#Supplemental files for Rogers et al. Landscape of standing variation for tandem duplications in Drosophila yakuba and Drosophila simulans.
Strain names and numbers are found in FlyLines.txt CY=Cameroon D.yakuba NY= Nairobi D.yakuba
MD=Madagascar D.simulans NS=Nairobi D.simulans
Chromosome names and numbers are found in DsimChromNames.txt DyakChromNames.txt
Genes captured by duplications are found in DupGenes.dsim.txt DupGenes.dyak.txt
Bed Format files compatible with UCSC browser are found in
DsimTandemDups.bed
DyakTandemDups.bed
Format:
chrom start stop identifier freqency
##CNV calls Raw data calls prior to all filtering (including ancestral duplications, reference duplications, and divergent reads spanning more than 25kb) are in RawCallsByLineSim/*.div.cov3.mm2.rearr RawCallsByLineYak/*.div.cov3.mm2.rearr
The format of these files is 10 columns:
- id = Event identification number (arb. integer)
- chrom1 = Chromosome number in reference where the first read cluster is
- coverage = Number of read pairs supporting the event
- strand1 = Strand of first read cluster. 0 = plus, 1 = minus
- start1 = Start position of first read cluster.
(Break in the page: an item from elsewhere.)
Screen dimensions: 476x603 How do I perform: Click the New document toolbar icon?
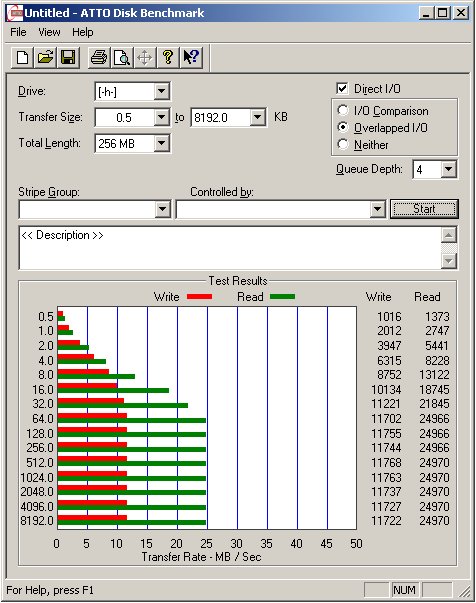point(22,58)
- stop1 = Stop position of second read cluster.
- chrom2 = Chromosome number in reference where the second read cluster is
- start2 = Start position of second read cluster.
- stop2 = Stop position of second read cluster.
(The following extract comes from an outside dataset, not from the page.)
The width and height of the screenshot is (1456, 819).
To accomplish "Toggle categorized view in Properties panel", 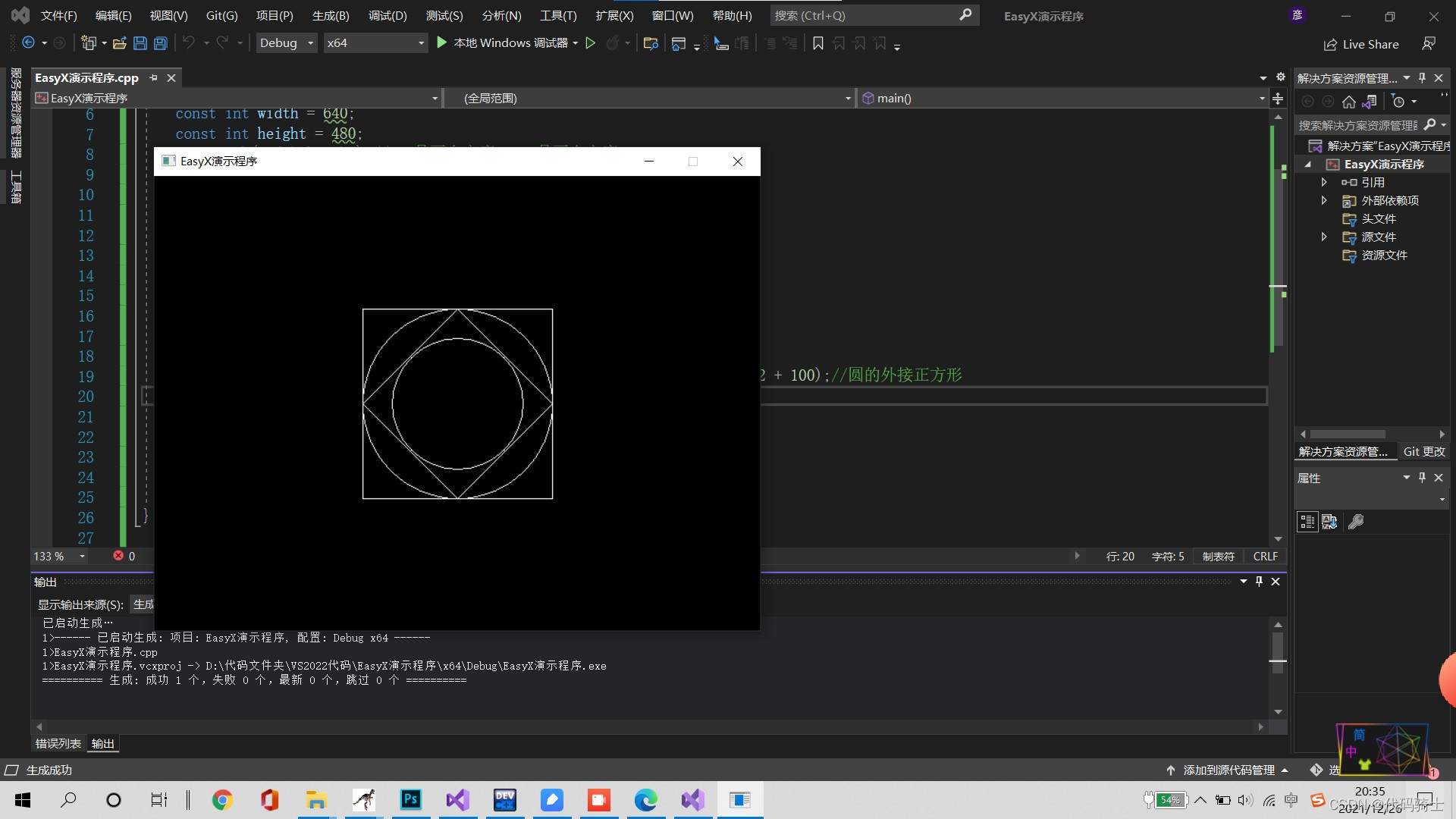I will pos(1307,522).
- reads = Pipe-separated (the pipe is the | character) list of the read pairs supporting the event. Format is readPairName;start,stop,strand,start,stop,strand, where the last two values are for the two reads in the pair.
##Transposable element (TE) calls
The TE calls are in the TEcalls directories. The file formats are based on the line number used in the paper. Thus, there are 20 files per species. The format is the following:
- Chromsosome
- Insert site position 1
- Insert site position 2
- Annotation information
- shared or novel>
The second and third column represent the range of possible insert site postions. These positions are zero-offset (e.g., position 1 on each chromosome is 0). Column 4 is a crude attempt at annotating what the TE is. (Note that the annotation scheme differs from Cridand et al. doi: 10.1093/molbev/mst129. Further, our purpose in the paper was to define presence/absence and thus we ingore the annotation information for our own analyses. The issue of accurate TE annotation of the reference genomes needs to be addressed in the future in order to improve the annotation of TE presence/absence polymorphism.)
The final column simply records whether or not the TE is found in the relevant reference genome sequence or not.